## Article
---+---

# my 95 240sx



## Nismo240 (Jul 24, 2004)

i've been on here for a while and decided why not put up some pics of my stock ass 240.


----------



## zachmccool (Mar 7, 2005)

Nice! is that paint 11 years old or just the car? Ither way very clean.


----------



## Nismo240 (Jul 24, 2004)

nah, i got it painted back in december, its alright for a cheap ass paint job.


----------



## Nismo240 (Jul 24, 2004)

thought i'd put down what i had done, not much really.


custom exhaust with 2.25" piping from the header back
goldline lowering springs (not recommended)
aem intake


----------



## Jeff (Oct 17, 2002)

They did one hell of a good paint job for cheap...looks very smooth.

Nice looking car, man.


----------



## Nismo240 (Jul 24, 2004)

thanks jeff, the only reson i got it painted was bc of a small fender bender and i had a friend who's dad owned a maaco shop. at the time i didn't realize that the paint would start chipping 6 months after i got it painted, but i can't complain, it was free.


----------



## et.turbo.dude (Jul 2, 2006)

---+---

## Dataset excerpts
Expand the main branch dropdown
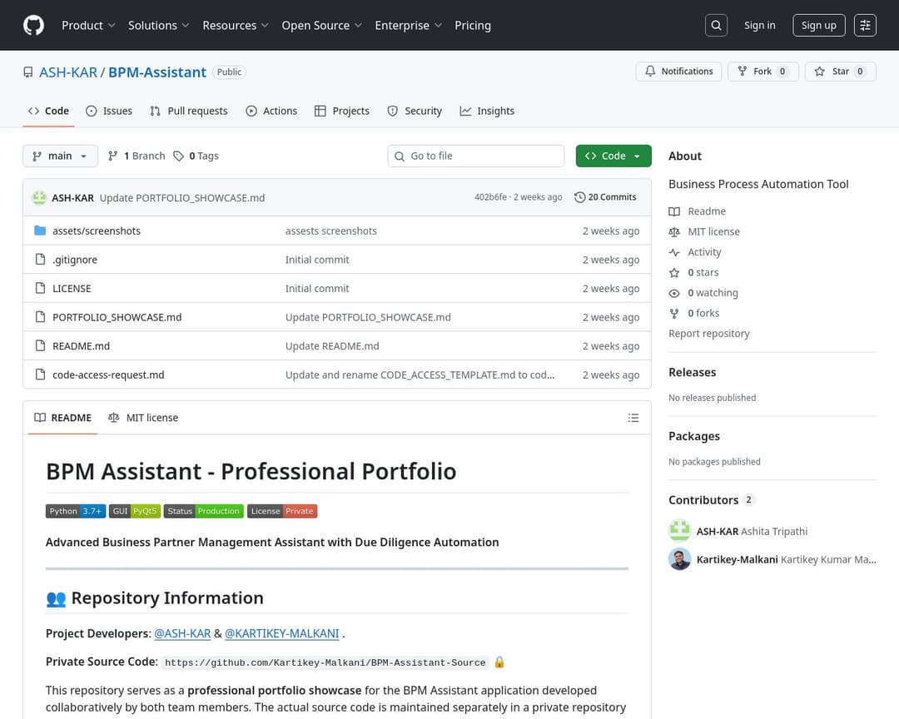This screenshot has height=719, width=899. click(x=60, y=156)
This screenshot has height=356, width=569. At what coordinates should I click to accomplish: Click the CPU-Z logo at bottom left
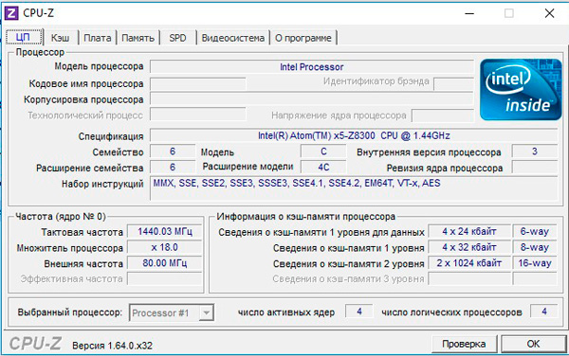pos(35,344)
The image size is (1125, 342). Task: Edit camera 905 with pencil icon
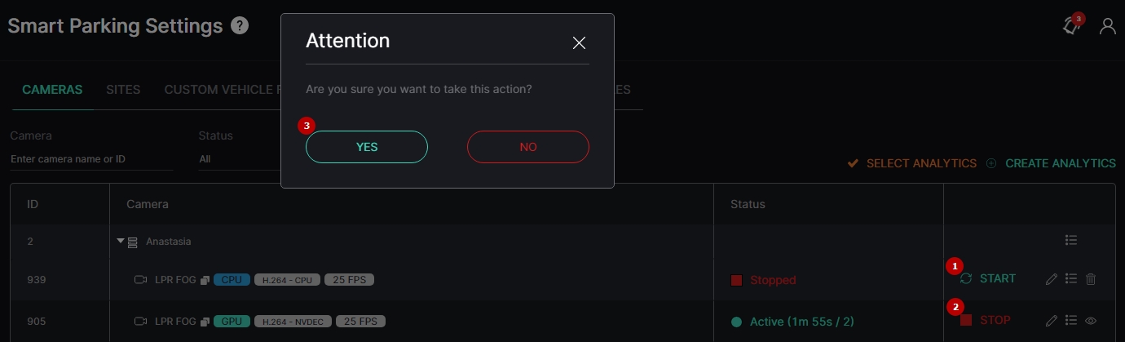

---+---

## Problems and tasks
**a.** Recast the rows as a numbered list, from the line containing "This screenshot has height=356, width=569." through the end of the rows, and leave out blank lines. Omit the pictures.
**b.** Continue the 95 240sx thread from where it stops.

## Answer set
**a.**
1. This screenshot has height=356, width=569. At what coordinates should I click to accomplish: Click the CPU-Z logo at bottom left
2. pos(35,344)
3. The image size is (1125, 342). Task: Edit camera 905 with pencil icon

**b.**
just a quick question, what engine do u guys get in your 240sx in america? in australia we don't have a 240sx, we have the 200sx with the sr20det. good paint job by the way. good for a cheapie!


----------



## Nismo240 (Jul 24, 2004)

in america, they screwed us over with the KA24DE, but i won't have that motor in for too much longer.


----------



## Dustin (Dec 14, 2003)

Nismo240 said:


> in america, they screwed us over with the KA24DE, but i won't have that motor in for too much longer.


we didn't get screwed over.. you just don't appreciate a car capable of towing


----------



## Nismo240 (Jul 24, 2004)

Dustin said:


> we didn't get screwed over.. you just don't appreciate a car capable of towing


lol, i think thats the only reason i like the motor, since it has a good amount of torque.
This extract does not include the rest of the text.